Fastball. Fastball-wise is where Pazos has really transformed himself. Once solely a power four-seam guy, one who would sit anywhere from 91-97 mph with his fastball, he has gone almost exclusively to throwing sinking two-seamers. While the high-end velocity range has dropped somewhat, going from 93-96 mph in 2013 to more of a 91-95 mph realm, he will still pop some 96s and 97s but the contact out percentage has dramatically risen in his favor. He also generates a lot more movement with the two-seamer so even though he has lost a tick changing the seam grip his swing and miss rate has increased too.

Other Pitches. Pazos' transformation hasn't been just with the fastball though. His changeup, once a show-me pitch he would occasionally mix in to give hitters a different look, went from an average pitch with plus long-term potential to now a borderline plus pitch with the fade, depth, and consistency he gets with it. It looks exactly like his two-seam fastball now. He has vastly improved his slider over the years too, going from throwing a loopy 77-80 mph slider to a harder one now with better late breaking action and better depth, and better velocity [sitting mostly 84-86 mph]. Like the changeup it's an above average, borderline plus pitch. Just a little more consistency command-wise is all that is needed.

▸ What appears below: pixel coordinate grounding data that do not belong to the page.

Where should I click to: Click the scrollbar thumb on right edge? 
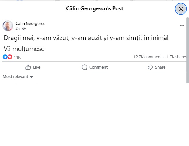187,49
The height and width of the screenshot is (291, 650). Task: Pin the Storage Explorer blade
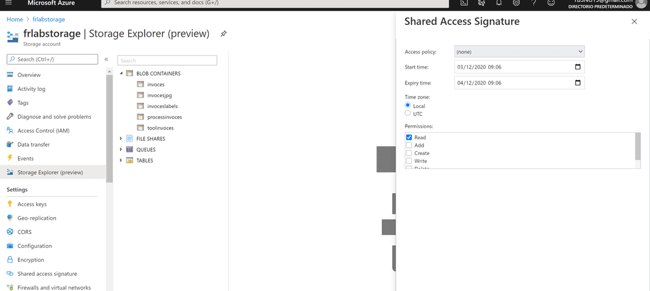point(223,34)
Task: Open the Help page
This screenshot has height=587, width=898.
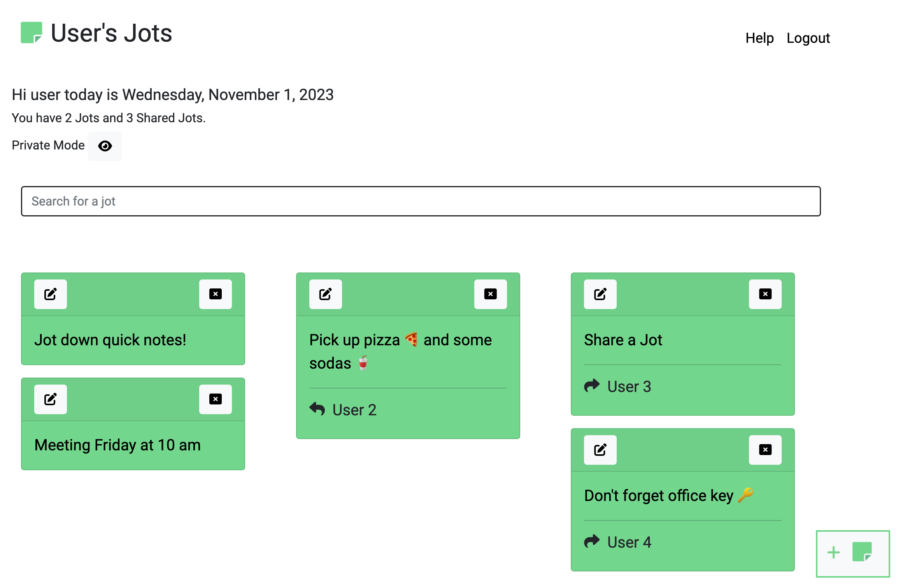Action: pos(759,38)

Pitching. His approach has completely changed too. Not one who would try to induce a lot of early count contact when he began his career, that is absolutely his goal now, especially being armed with a fastball-changeup arsenal built to do so. One who used to struggle keeping the ball down in the lower-half of the strike zone, Pazos is now completely on the opposite end of the spectrum -- everything is down! In fact, he is one of the absolute best at keeping the ball in the yard now, allowing just three career home runs in 99 appearances, and his consistency getting outs should only be aided more once the defenses behind him get better too. Obviously extremely coachable, he is very business-like on the mound and doesn't let his emotions get the best of him.

Projection. While nearly everything in his game has changed over the past couple of years, what hasn't changed is his long-term big league projection. Always considered more of a potential big league setup man because of his power fastball and ability to throw two secondary pitches, that potential is more realistic than ever these days simply because of how far his arsenal and command have come. There were some early thoughts he compared best to a Mike Dunn type relief pitcher given his power but the complete about-face with his stuff and approach has that projected style changing. Patterson nailed it; Pazos compares favorably to Pittsburgh's Tony Watson. Like Watson, Pazos best projects as left-handed setup man who could occasionally come in to close out games when the need arises.

ETA. 2015. A strong argument could be made that Pazos is big league ready right now. With the depth of left-handed relieving options the Yankees have Pazos will almost assuredly get some more minor league seasoning, however. He will most likely open up in Triple-A Scranton to start the 2015 season and could see his first big league action later in the year.